Was meine Eltern denken
In der Grundschule habe ich einmal eine Geschichte geschrieben, die in einer überregionalen Zeitung veröffentlicht wurde. So etwas macht das Elternherz natürlich stolz. Hätte ich nach der Schule aber verkündet, mein Berufswunsch sei Schriftsteller, wäre ich damit nicht auf viel Verständnis gestoßen. Sollte mich allerdings auch nicht wundern. In meinen jungen Jahren wollte ich schon so einiges werden. Diplomat zum Beispiel. Ich hatte das Bild, kreuz und quer durch die Welt zu reisen. An sich nichts Verwerfliches, jedoch stand weniger der Aufbau diplomatischer Beziehungen um Vordergrund, als das kreuz und quer. Ich werde den Verdacht nicht los, damals hätten sich meine Eltern bei dem Beruf Schriftsteller eher Sorgen gemacht, ich würde unter der Brücke schlafen müssen.

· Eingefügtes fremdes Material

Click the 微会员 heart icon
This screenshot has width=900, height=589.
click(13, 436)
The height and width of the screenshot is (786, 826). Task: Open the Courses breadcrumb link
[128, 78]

Wie mich die Gesellschaft wahrnimmt
Vor einigen Jahren war das Bild der Gesellschaft von einem Schriftsteller relativ klar. Sie waren in der Regel hoch angesehen, es umgab sie immer ein Hauch Boheme und Party. Ihr Leben war spannend. Es war halt ein künstlerischer Beruf und dieser war prinzipiell aufregend, weil er nichts von Spießer- und Vorstadtmief an sich hatte. Auch reisten Schriftsteller grundsätzlich durch die Welt, um an den Schauplätzen ihrer Geschichten live zu recherchieren. Schön wär’s. Und natürlich der Alkohol. Den wirklich erfolgreiche Schriftsteller müssen wahrscheinlich dauernd besoffen sein. Das Bild hat sich heutzutage gewandelt. Wenn auch nicht unbedingt zum Besseren.

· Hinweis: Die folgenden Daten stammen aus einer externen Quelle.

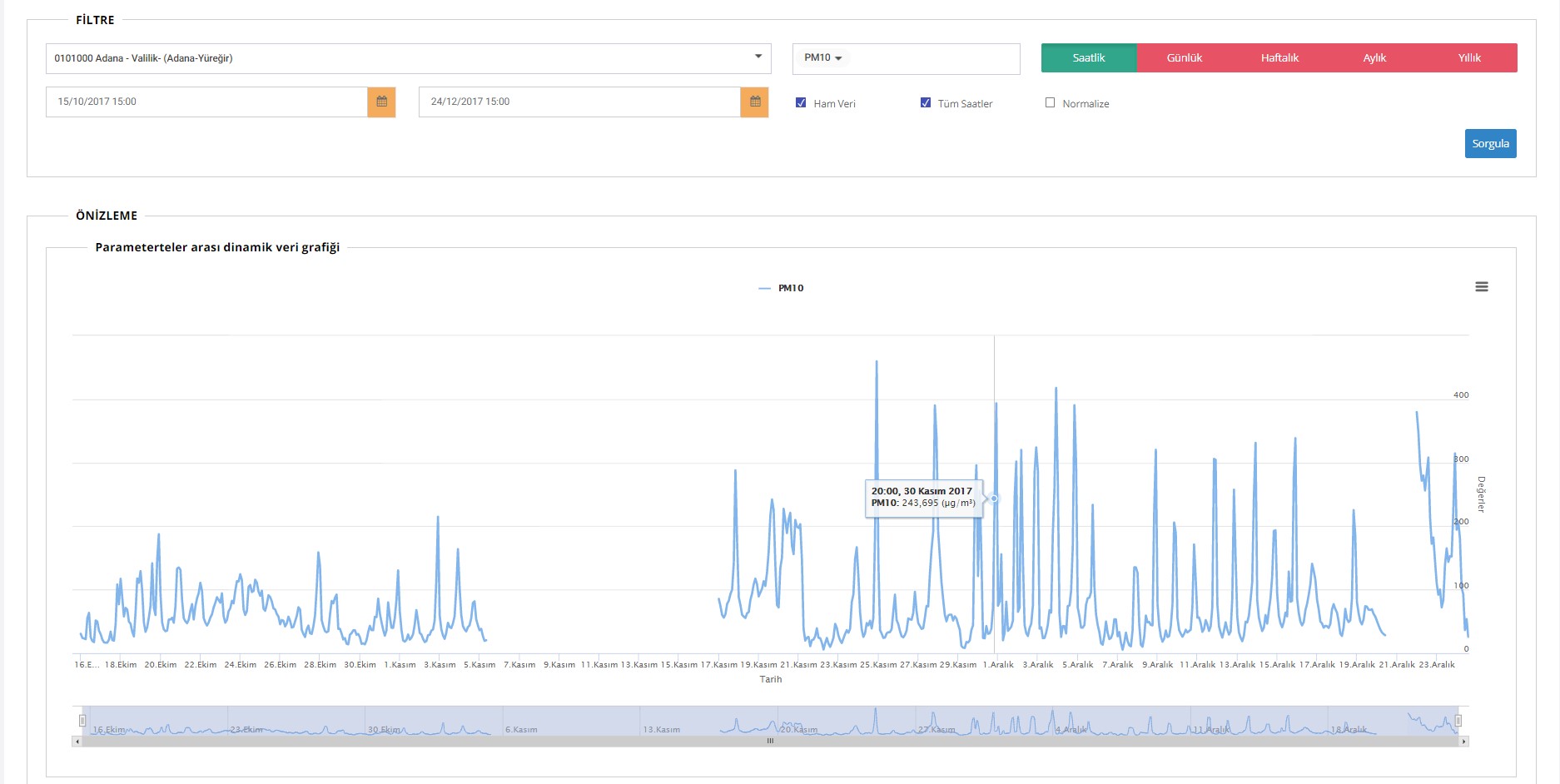Choose the Aylık interval tab

pos(1374,58)
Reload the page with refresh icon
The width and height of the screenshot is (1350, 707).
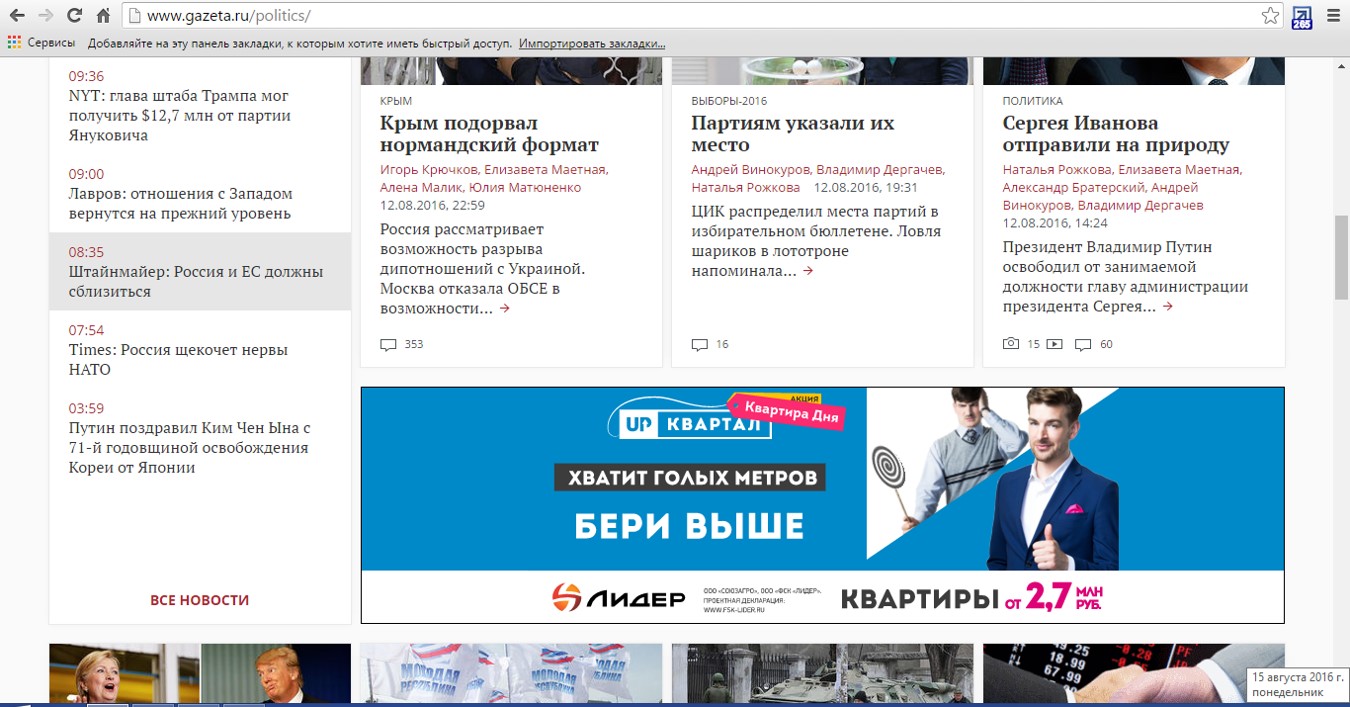pyautogui.click(x=74, y=15)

Was ich denke, was ich tue
Ich stehe am frühen Morgen auf, weil es dann noch so schön still in der Welt ist. Hämmere zwei Stunden in die Tasten. Und das jeden Tag. Meine Rohentwürfe sind so gut, dass ich sie nur marginal korrigieren muss. Nach dem Frühstück kontrolliere ich meine Einnahmen und beantworte E-Mails von Fans. Nachmittags treffe ich mich mit meinem Verleger, der es nicht leid wird, mir zu versichern, dass sein ganzer Verlag nicht existieren würde, wenn es nicht Schriftsteller wie mich gäbe. Abends treffe ich mich mit einem Produzenten zum Essen, da bereits das zweite meine Bücher verfilmt werden soll. Nach einem letzten Whiskey on the rocks falle ich dann todmüde, aber zufrieden ins Bett.
Was ich wirklich tue
Morgens aufstehen, um zu schreiben, versuche ich immer wieder. Leider bleibt es meistens bei dem Versuch. Ich bin morgens einfach zu müde. Daher gehe ich erst einmal arbeiten. Wenn ich Glück habe, kann ich bereits Spätnachmittag mit dem Schreiben anfangen. Sonst nach dem Abendessen. Meine Einnahmen als Schriftsteller sind konstant, aber überschaubar. Auf Partys werde ich nur selten bewundert. Kann auch nicht so schnell passieren. Erstens gehe ich nicht so oft auf Partys, und wenn, halt ich über mein Dasein als Schriftsteller hübsch den Mund.
Denn was soll man auf den Satz antworten: Ach, du bist Schriftsteller? Ein Buch schreiben wollte ich auch mal, wenn ich Zeit habe. Getoppt wird das nur noch von der Frage: Was verdient man denn als Schriftsteller so?